Em 2000, Marc Feldman criou o termo mais específico Munchausen pela Internet (MBI, por sua sigla em inglês). O MBI agora é definido pelo NHS, o sistema público de saúde no Reino Unido, como "uma pessoa que se junta a um grupo de apoio na internet para pessoas com uma condição de saúde séria e então alega ter a doença", o que talvez possa ser mais aplicável a Gibson.

Agora, se ela é uma mentirosa ou mais uma "mestre manipuladora da verdade", como Tara Brown, entrevistadora do 60 Minutes, a chamou, é difícil dizer. Sempre há dúvidas sobre se as pessoas que apresentam sinais de síndrome de Munchausen são pacientes ou criminosos.

Feldman disse ao The Guardian em 2015: "Às vezes são ambos, mas no caso de Gibson, a audácia de seus estratagemas e a (suposta) apropriação indébita de dinheiro podem tornar a palavra 'criminosa' mais apropriada."

"Sempre houve vendedores de óleo de cobra", disse o jornalista Toscano ao The Guardian, em 2017. "Sempre houve pessoas como (Gibson). Mas essa história se difere em sua explosão de sucesso, e seu alcance incrível foi possível por uma série de forças intensamente modernas."

A história de Gibson é perturbadora. Uma tempestade perfeita envolvendo a cultura da internet em uma época em que ainda era relativamente ingênua sobre golpistas, uma comunidade de saúde e bem-estar buscando encontrar o lado bom em todos e uma vigarista que talvez sofresse com seus próprios delírios. Afinal, como ela poderia ter acreditado que a verdade não viria à tona?

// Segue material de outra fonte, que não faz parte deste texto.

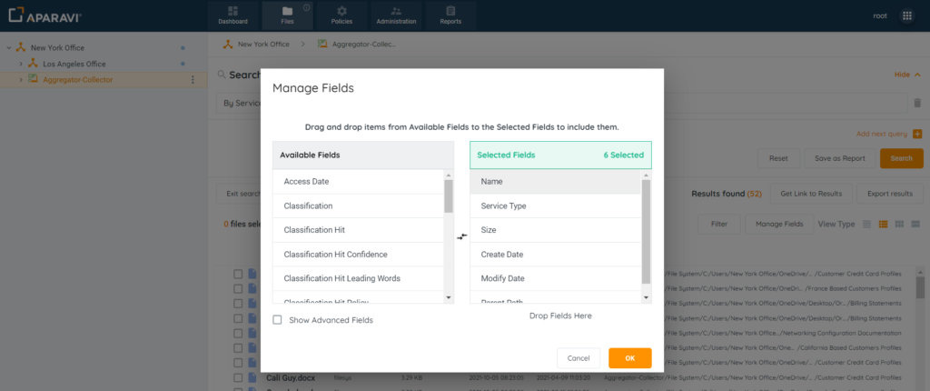The height and width of the screenshot is (391, 930).
Task: Click the orange Add next query plus icon
Action: click(x=916, y=134)
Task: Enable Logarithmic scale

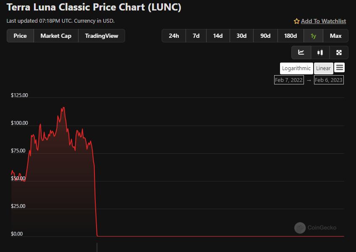Action: tap(296, 68)
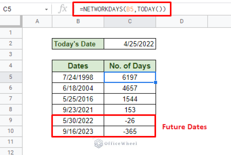Select column B header
Image resolution: width=231 pixels, height=155 pixels.
(78, 21)
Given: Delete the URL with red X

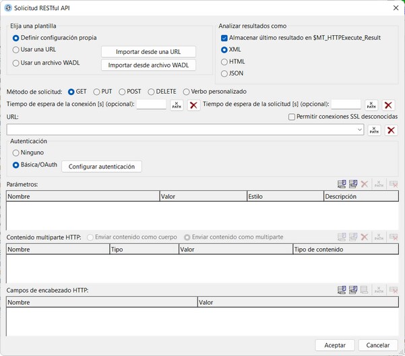Looking at the screenshot, I should click(391, 130).

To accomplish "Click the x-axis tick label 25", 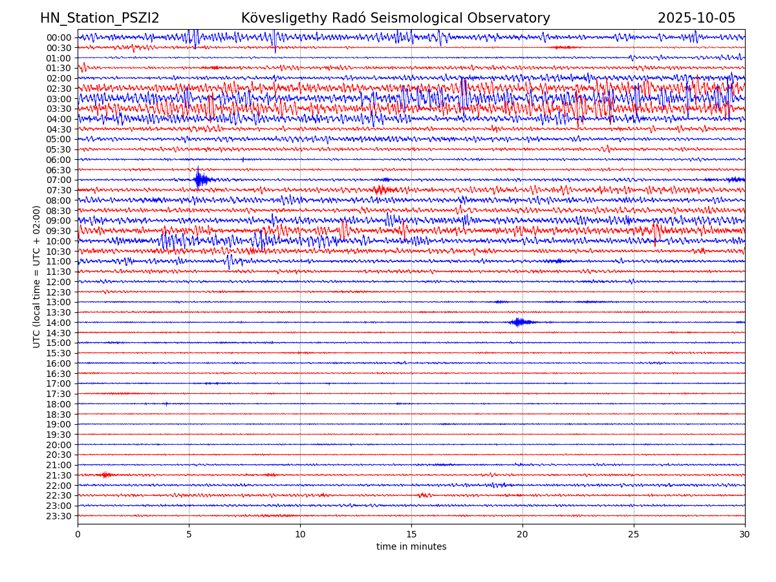I will (x=634, y=535).
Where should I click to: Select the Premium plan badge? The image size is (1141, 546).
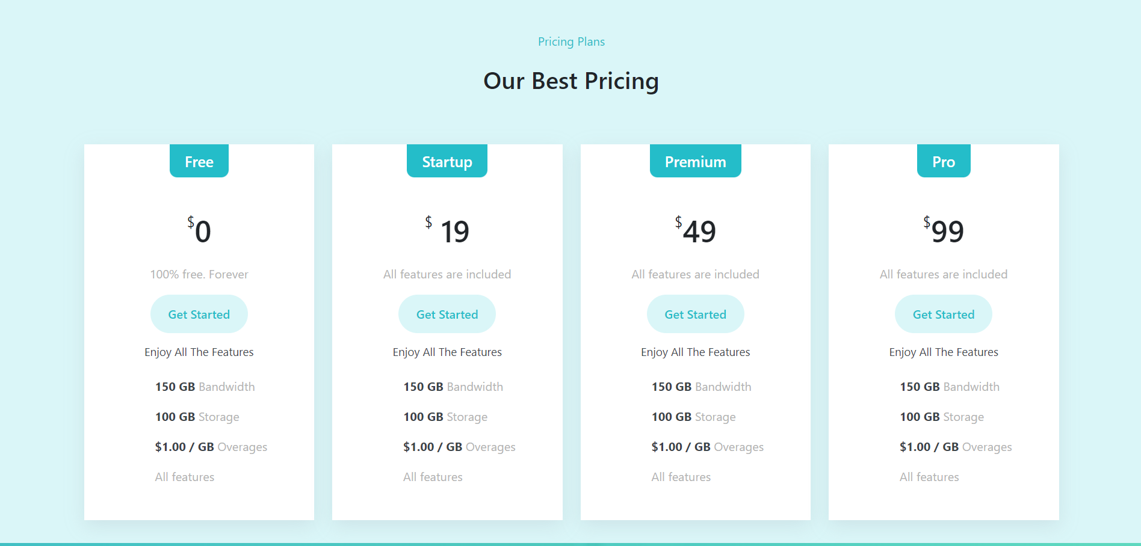[696, 161]
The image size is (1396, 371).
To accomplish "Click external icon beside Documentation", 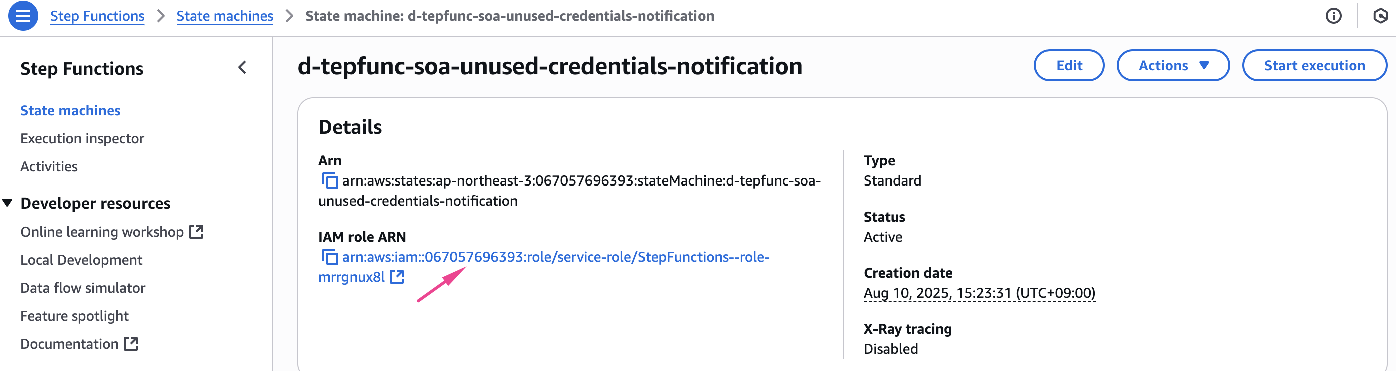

A Netflix faz questão de enfatizar que Gibson não foi paga por sua história e ainda não se sabe o que ela fará com tudo isso. Na verdade, Gibson foi raramente vista em público desde que o escândalo estourou. Em 2020, ela apareceu em um vídeo em Melbourne alegando fazer parte da comunidade Omoro, um grupo étnico etíope, e disse que na época era chamada de "Sabontu".Ela afirmou que queria arrecadar fundos para a comunidade.

Em fevereiro de 2024, um repórter do programa A Current Affair do Channel 9, da TV australiana, a confrontou em um posto de gasolina e perguntou por que ela ainda não havia pago sua multa. "Tenha um pouco de humanidade", ela respondeu. "Eu não paguei porque não tenho condições".

Embora Gibson continue sendo uma das mais notórias golpistas de "bem-estar" por aí, ela não será a última. Programas como Apple Cider Vinegar ainda são um lembrete vital e necessário de que a internet está cheia de pessoas com identidades cuidadosamente construídas — tanto reais quanto falsas — e que o único conselho realmente saudável é abordar tudo isso com uma dose de ceticismo.

A série Vinagre de Maçã está disponível na Netflix a partir de 6 de fevereiro de 2025.